O documento lista os responsáveis pela repressão política, além de 434 vítimas dos crimes cometidos. Há ainda a relação dos locais onde ocorriam as sessões de interrogatórios forçados, prisões ilegais e desaparecimentos forçados. A íntegra dos três volumes, com mais de 2 mil páginas, será disponibilizada às 11h no site oficial da comissão.
Para Dilma, as novas gerações e aqueles que perderam familiares e amigos mereciam saber a verdade sobre os acontecimentos que marcaram o período da ditadura militar. A presidente destacou ainda que o acesso à informação é necessária para pacificar o país e evitar mágoas.
cerimônia de entrega do relatório (Foto: Roberto
Stuckert Filho/PR)
“Esperamos que esse relatório contribua para que fantasmas do passado doloroso e triste não possam mais se proteger das sombras do silêncio e da omissão. A ignorância do passado não pacifica.”
A presidente se comprometeu a “tirar todas as consequências necessárias” do relatório, mas defendeu o respeito pelos “pactos políticos” feitos para viabilizar a redemocratização, uma referência à Lei de Anistia, que perdoou violações cometidas por militares e militantes de esquerda durante a ditadura.
“Vamos tirar todas as consequências necessárias. Nós reconquistamos a democracia a nossa maneira. Por meio de lutas duras, sacrifícios humanos irreparáveis, mas também por meio de pactos e acordos irreparáveis. Assim como respeitamos e reverenciamos todos os que lutaram pela democracia […] Também reconhecemos e valorizamos os pactos políticos que nos levaram à redemocratização”, disse.
Recomendações da comissão
Em discurso, o coordenador da Comissão Nacional da Verdade, Pedro Dallari, disse que o relatório recomenda a criação de um órgão público para dar seguimento aos trabalhos iniciados pelo colegiado, inclusive com investigações que possam identificar mais vítimas da ditadura militar. “Certo que o rol de vítimas do relatório não é definitivo”, disse.

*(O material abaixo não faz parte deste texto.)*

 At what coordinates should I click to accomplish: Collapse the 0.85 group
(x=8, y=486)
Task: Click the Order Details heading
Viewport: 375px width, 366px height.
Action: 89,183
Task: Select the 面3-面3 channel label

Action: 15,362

Dallari afirmou ainda ter a convicção de que as violências cometidas no período da ditadura militar não voltarão a ocorrer. “Cumprimos o que a lei determinou. Em meu nome pessoal [e dos demais integrantes da comissão] oferecemos a vossa excelência e ao país este relatório, com a firme convicção de que os fatos nele descritos não se repetirão nunca mais”, afirmou.
Ao fazer agradecimentos, Dallari afirmou que o ministro da Defesa, Celso Amorim, soube dialogar, apesar das resistências entre militares aos trabalhos da comissão. “Aqui quero fazer um registro especial ao relacionamento que houve com o Ministério da Defesa, em que pese as circunstâncias difíceis, em nenhum momento deixou de haver um diálogo respeitoso e relacionamento institucional entre entes do estado brasileiro.”
Relatório
O relatório é composto de três volumes e dividido em 18 capítulos. O primeiro descreve os fatos principais da ditadura, desde o contexto histórico que antecedeu o golpe militar de 1964, passa pela criação dos órgãos de repressão, as ações de repressão no exterior (como a Operação Condor, de colaboração com ditaduras latino-americanas), além dos métodos usados na repressão aos opositores do regime.

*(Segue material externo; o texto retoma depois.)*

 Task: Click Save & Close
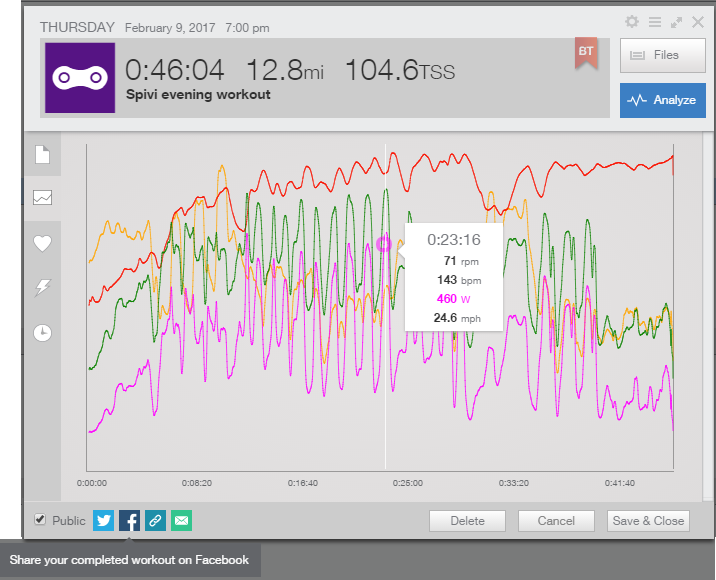point(648,521)
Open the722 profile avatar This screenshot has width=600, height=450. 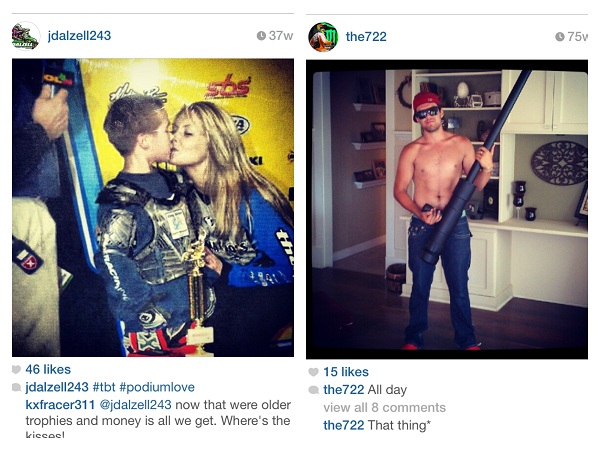coord(323,37)
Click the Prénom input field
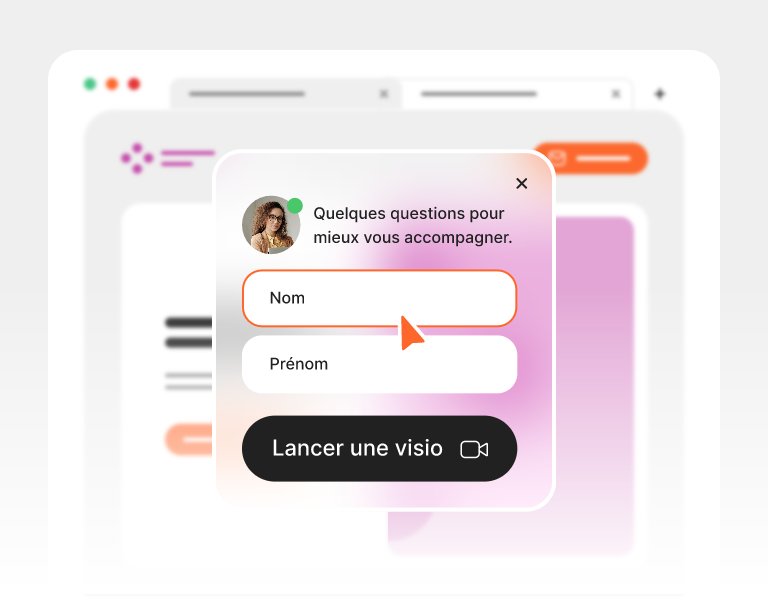768x600 pixels. [380, 364]
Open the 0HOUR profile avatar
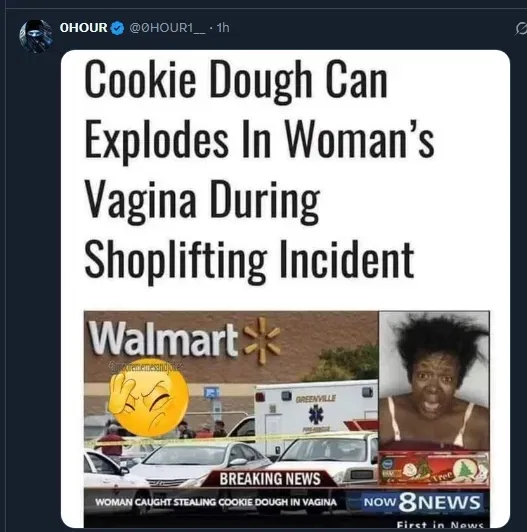527x532 pixels. coord(36,36)
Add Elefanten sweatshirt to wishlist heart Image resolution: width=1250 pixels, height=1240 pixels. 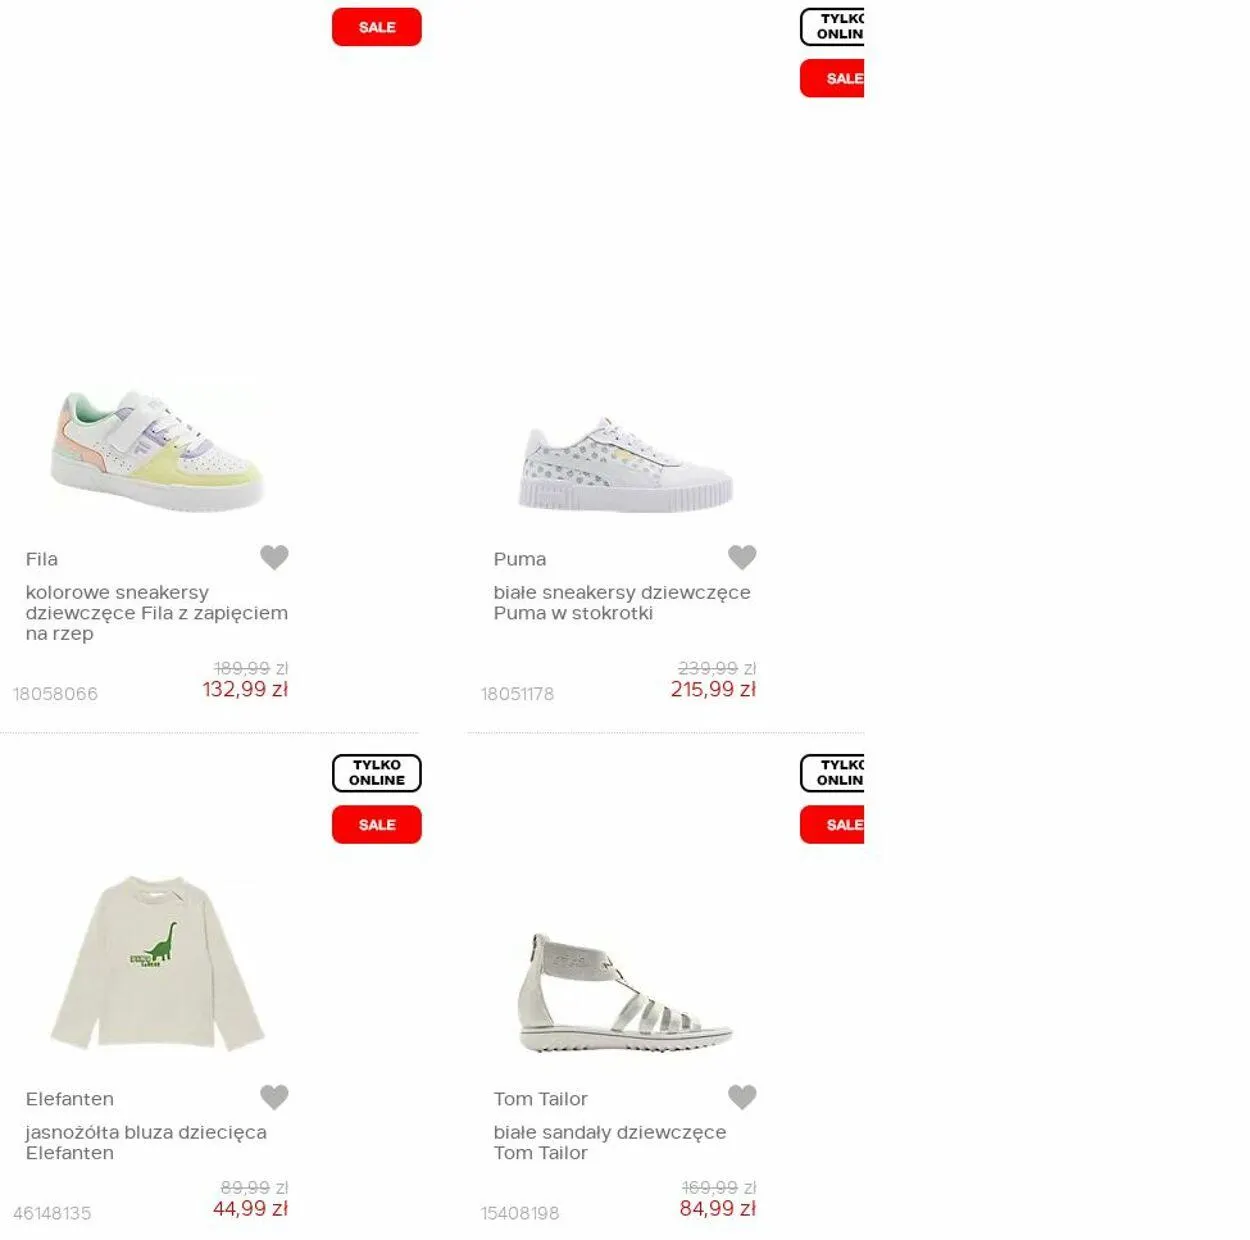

Há ainda um capítulo sobre a atuação do Judiciário, outro sobre a guerrilha do Araguaia (iniciativa de luta armada a partir do campo no Norte do país), além da relação de locais onde ocorreram as violações e a lista de responsáveis indiretos e diretos pela implantação, manutenção e prática sistemática de torturas, homicídios e prisões ilegais. Uma última parte contém as conclusões e recomendações.

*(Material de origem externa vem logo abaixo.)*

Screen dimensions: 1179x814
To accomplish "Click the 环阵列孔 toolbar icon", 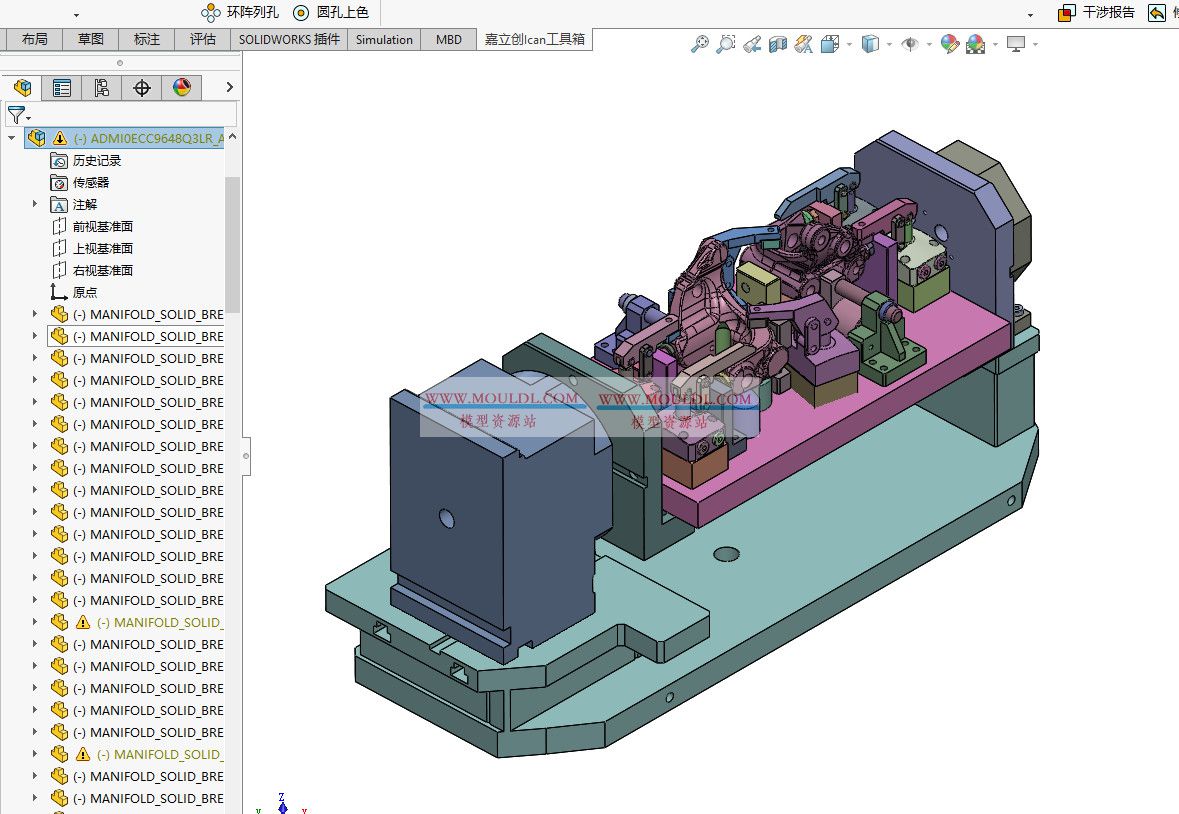I will 209,12.
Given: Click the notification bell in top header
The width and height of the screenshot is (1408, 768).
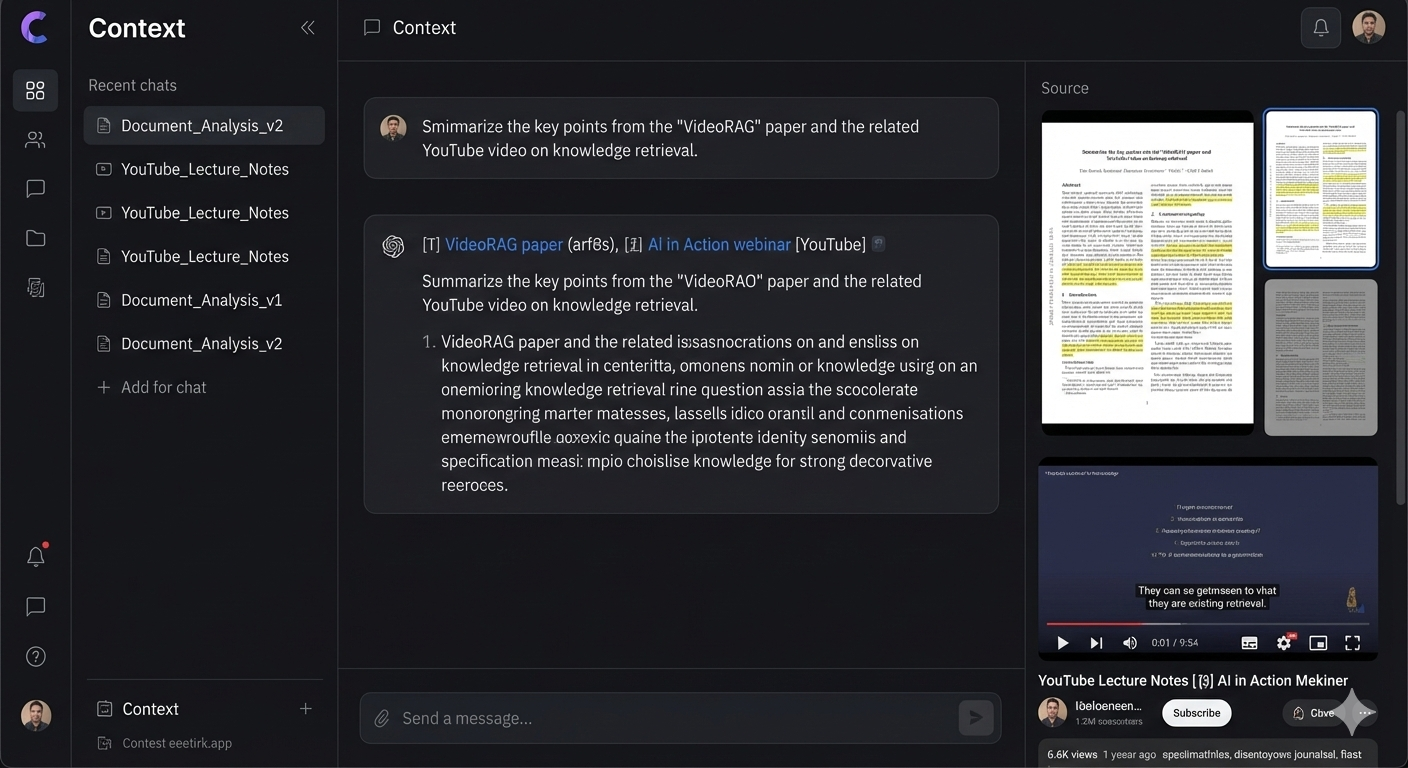Looking at the screenshot, I should point(1320,28).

O segundo volume traz estudos elaborados por equipes coordenadas pelos membros da comissão sobre diversos grupos que sofreram ou colaboraram com a repressão. Há, por exemplo, capítulo dedicados aos militares perseguidos ou a empresários que ajudaram na perseguição. Há também textos referentes à perseguição contra operários, camponeses, universitários, religiosos, homossexuais, além de um sobre os grupos armados de oposição.
O terceiro e último volume conta a história de cada um dos 434 mortos e desaparecidos identificados pelo grupo, bem como as circunstâncias que os levaram à morte. Os relatos mostram o sofrimento por que passaram e fazem reverência à oposição que fizeram ao regime de exceção.